Take a look at how it works.
The Ocean Cleanup is a nonprofit taking on plastic pollution on two fronts: plastic already in the ocean, and plastic moving into the ocean through rivers.
Plastic in oceans tend to form large systems like the Great Pacific Garbage Patch and break down into microplastics, which can be harmful to marine life and eventually people.
According to The Ocean Cleanup, going after this waste with ships and nets would be expensive, time consuming, and require massive amounts of fossil fuels.
Instead, the project is working with what it calls a passive system for cleanup.
Interceptors like this one are part of the nonprofit’s fleet.
The solar powered vehicle autonomously collects plastic from rivers before it can reach the ocean, moving with river currents.
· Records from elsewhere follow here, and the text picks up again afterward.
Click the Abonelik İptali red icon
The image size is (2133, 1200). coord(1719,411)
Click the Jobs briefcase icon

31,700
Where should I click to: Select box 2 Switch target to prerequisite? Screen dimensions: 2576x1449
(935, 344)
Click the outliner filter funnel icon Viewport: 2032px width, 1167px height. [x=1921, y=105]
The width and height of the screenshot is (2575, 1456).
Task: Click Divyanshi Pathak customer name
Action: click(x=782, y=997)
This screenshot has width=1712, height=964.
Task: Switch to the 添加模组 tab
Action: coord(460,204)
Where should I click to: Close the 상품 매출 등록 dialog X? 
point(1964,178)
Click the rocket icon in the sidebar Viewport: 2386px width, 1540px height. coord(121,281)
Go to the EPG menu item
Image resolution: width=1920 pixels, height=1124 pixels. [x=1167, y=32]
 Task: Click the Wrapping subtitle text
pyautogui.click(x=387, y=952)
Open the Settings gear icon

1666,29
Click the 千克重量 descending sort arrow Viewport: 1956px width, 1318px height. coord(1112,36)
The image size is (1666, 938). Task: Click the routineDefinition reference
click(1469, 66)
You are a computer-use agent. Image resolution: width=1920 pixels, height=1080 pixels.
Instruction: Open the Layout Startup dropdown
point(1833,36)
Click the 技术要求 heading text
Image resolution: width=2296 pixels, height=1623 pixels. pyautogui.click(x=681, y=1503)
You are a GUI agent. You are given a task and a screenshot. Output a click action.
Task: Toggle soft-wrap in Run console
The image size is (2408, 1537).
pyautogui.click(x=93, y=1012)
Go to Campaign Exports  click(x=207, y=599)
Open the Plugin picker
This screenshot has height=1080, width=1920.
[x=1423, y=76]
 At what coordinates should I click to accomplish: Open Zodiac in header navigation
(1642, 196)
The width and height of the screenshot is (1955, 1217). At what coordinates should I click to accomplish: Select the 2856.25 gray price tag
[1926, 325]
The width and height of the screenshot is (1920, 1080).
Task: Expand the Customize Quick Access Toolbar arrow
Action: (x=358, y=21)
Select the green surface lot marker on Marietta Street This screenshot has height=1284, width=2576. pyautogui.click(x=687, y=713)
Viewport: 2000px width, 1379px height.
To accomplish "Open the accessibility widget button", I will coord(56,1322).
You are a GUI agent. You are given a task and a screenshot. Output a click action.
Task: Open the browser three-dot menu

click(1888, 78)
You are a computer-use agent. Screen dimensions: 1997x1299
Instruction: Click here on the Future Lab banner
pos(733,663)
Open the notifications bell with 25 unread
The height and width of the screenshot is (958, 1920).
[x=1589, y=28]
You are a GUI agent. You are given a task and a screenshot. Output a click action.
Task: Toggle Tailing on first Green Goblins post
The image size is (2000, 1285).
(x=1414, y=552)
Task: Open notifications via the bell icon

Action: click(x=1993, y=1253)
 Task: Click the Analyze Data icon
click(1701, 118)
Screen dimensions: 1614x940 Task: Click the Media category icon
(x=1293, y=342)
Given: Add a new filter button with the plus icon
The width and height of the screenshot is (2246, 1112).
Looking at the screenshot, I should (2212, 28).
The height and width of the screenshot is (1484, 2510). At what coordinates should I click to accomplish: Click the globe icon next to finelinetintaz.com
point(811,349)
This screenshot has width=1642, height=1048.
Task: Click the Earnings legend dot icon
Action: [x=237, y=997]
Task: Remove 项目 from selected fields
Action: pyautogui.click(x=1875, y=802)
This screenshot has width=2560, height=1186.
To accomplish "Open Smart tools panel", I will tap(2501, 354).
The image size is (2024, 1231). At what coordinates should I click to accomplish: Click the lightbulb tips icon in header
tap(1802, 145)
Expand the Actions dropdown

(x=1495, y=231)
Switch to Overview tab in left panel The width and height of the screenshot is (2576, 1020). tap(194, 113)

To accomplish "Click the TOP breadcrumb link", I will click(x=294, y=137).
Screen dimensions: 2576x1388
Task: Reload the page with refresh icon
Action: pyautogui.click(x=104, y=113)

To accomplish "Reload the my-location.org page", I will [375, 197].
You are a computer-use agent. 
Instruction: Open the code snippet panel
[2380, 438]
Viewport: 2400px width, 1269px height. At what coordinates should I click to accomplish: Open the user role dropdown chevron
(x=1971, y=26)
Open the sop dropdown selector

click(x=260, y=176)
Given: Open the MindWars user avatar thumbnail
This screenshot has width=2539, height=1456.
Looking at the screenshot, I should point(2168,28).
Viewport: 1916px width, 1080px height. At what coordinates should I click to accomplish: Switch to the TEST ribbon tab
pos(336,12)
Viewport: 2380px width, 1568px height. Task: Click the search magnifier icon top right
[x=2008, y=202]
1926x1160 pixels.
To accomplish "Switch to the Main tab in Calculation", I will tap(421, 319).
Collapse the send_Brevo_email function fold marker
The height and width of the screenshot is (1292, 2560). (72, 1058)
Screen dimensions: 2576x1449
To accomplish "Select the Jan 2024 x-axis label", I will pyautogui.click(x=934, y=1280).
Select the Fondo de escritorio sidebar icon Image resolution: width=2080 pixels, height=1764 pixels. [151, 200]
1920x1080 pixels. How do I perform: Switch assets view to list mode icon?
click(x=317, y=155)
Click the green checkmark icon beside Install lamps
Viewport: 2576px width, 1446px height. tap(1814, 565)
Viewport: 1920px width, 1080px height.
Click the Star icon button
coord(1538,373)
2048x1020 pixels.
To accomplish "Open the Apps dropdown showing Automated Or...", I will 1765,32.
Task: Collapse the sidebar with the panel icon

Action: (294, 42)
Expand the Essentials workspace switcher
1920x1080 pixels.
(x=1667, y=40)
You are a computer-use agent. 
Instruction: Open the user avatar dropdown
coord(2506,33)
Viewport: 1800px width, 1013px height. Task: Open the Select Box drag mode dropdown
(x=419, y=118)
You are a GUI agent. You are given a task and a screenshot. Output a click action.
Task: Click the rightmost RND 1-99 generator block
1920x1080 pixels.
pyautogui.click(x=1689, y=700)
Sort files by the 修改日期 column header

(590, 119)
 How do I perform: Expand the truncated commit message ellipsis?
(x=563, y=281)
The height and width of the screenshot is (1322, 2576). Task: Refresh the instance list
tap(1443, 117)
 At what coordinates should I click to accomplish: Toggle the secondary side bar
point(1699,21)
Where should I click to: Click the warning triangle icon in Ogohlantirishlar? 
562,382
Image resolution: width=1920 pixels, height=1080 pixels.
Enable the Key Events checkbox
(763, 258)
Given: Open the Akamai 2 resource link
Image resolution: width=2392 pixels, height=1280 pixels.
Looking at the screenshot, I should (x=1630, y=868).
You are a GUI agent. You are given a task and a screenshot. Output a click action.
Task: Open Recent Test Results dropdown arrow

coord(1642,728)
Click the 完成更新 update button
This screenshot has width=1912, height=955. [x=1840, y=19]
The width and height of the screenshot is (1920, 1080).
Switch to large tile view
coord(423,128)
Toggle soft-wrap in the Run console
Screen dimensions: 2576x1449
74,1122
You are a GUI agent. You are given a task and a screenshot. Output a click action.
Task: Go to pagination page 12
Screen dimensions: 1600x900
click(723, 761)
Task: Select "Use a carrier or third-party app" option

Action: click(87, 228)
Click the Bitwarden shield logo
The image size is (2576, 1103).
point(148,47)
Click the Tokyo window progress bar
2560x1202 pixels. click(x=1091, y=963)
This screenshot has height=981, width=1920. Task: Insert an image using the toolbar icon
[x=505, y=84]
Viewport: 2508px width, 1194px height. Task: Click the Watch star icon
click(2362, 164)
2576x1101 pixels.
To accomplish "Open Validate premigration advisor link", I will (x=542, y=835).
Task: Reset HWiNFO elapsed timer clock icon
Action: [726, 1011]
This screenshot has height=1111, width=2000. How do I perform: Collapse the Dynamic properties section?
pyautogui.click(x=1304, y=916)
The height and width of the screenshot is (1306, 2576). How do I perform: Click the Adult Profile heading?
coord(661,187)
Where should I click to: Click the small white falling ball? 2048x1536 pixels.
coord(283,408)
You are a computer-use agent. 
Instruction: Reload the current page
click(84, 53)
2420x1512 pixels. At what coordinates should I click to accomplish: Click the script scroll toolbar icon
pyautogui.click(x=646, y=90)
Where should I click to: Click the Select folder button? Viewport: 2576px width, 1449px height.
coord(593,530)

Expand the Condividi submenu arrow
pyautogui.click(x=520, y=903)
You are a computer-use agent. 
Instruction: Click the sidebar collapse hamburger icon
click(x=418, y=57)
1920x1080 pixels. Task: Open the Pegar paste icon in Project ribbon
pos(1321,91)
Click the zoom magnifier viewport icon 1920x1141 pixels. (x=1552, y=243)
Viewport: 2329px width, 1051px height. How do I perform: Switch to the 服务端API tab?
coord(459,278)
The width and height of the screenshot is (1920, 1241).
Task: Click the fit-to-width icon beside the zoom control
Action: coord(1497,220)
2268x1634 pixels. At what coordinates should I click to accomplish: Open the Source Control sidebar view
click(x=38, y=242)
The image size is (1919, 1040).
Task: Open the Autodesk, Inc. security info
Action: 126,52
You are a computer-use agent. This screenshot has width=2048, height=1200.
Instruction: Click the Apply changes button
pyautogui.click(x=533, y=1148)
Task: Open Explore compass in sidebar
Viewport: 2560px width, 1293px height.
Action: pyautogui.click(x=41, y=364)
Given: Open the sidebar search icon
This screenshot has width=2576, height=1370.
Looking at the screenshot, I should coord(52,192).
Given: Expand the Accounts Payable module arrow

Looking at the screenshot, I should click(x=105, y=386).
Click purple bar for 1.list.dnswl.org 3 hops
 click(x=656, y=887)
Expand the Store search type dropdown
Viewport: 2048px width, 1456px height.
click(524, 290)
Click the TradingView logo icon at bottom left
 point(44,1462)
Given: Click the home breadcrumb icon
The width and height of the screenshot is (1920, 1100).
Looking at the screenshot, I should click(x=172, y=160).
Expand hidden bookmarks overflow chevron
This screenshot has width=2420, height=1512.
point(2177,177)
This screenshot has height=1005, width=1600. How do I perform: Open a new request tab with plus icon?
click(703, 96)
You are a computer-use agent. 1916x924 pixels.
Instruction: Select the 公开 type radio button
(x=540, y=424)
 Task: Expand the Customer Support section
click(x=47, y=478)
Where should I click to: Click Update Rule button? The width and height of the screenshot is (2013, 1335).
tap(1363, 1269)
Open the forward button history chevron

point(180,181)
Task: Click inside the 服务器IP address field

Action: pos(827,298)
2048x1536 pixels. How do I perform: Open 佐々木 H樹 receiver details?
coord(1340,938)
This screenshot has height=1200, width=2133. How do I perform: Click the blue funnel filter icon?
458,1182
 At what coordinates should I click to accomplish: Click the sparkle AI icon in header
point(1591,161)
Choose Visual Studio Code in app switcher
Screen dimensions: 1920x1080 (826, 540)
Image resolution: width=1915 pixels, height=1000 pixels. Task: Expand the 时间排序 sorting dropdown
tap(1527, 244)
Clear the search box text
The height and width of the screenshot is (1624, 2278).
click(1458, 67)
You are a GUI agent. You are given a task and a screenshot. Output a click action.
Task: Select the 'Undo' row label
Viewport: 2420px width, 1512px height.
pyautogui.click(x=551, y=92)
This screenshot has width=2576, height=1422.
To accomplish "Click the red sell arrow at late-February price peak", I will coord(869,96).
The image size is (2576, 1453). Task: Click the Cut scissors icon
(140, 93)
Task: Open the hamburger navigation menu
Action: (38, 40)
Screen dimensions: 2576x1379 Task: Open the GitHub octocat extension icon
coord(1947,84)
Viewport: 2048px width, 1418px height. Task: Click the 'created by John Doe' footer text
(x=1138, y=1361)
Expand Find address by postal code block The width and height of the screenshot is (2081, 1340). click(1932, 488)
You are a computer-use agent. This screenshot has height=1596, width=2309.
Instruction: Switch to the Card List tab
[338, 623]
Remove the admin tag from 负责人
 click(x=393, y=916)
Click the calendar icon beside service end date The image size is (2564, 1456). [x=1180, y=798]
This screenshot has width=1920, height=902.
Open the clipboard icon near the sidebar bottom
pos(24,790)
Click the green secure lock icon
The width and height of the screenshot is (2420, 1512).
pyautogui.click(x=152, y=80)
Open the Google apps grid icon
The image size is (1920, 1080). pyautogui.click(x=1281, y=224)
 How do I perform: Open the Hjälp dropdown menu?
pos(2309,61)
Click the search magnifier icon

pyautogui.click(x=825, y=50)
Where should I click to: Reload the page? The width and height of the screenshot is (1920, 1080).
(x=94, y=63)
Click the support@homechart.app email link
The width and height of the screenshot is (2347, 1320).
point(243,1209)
With some already deployed in Jakarta and Malaysia, The Ocean Cleanup hopes to use interceptors on 1000 of the most polluting rivers around the world within five years.
Vietnam and the Dominican Republic are the next sites.
Each interceptor has a capacity of 65 cubic yards of waste and weighs nearly 50 tons.
Despite the massive size, the nonprofit says the interceptor is scalable because it was designed for mass production, can work in most of the world’s polluting rivers, and requires only minimal human contact with dangerous pollutants.
The interceptor is a kind of catamaran, where water continues moving with the current while concentrated plastic flows into the interceptor.
The current moves debris onto a permeable conveyer belt, leaving only pollutants behind.
Depending on the weather, current, and other factors a single interceptor can collect more than 11,000 pounds of debris in a day.
Once full, the interceptor brings waste to shore to be sorted at a local facility.
This is where Microsoft’s help comes in. In 2018, Microsoft employee Drew Wilkinson reached out to The Ocean Cleanup by email about how the tech giant might help the nonprofit at its annual hackathon.
“Microsoft has immense computational resources that could really help you track and monitor your efforts at a fraction of the cost using AI,” he wrote in his outreach email.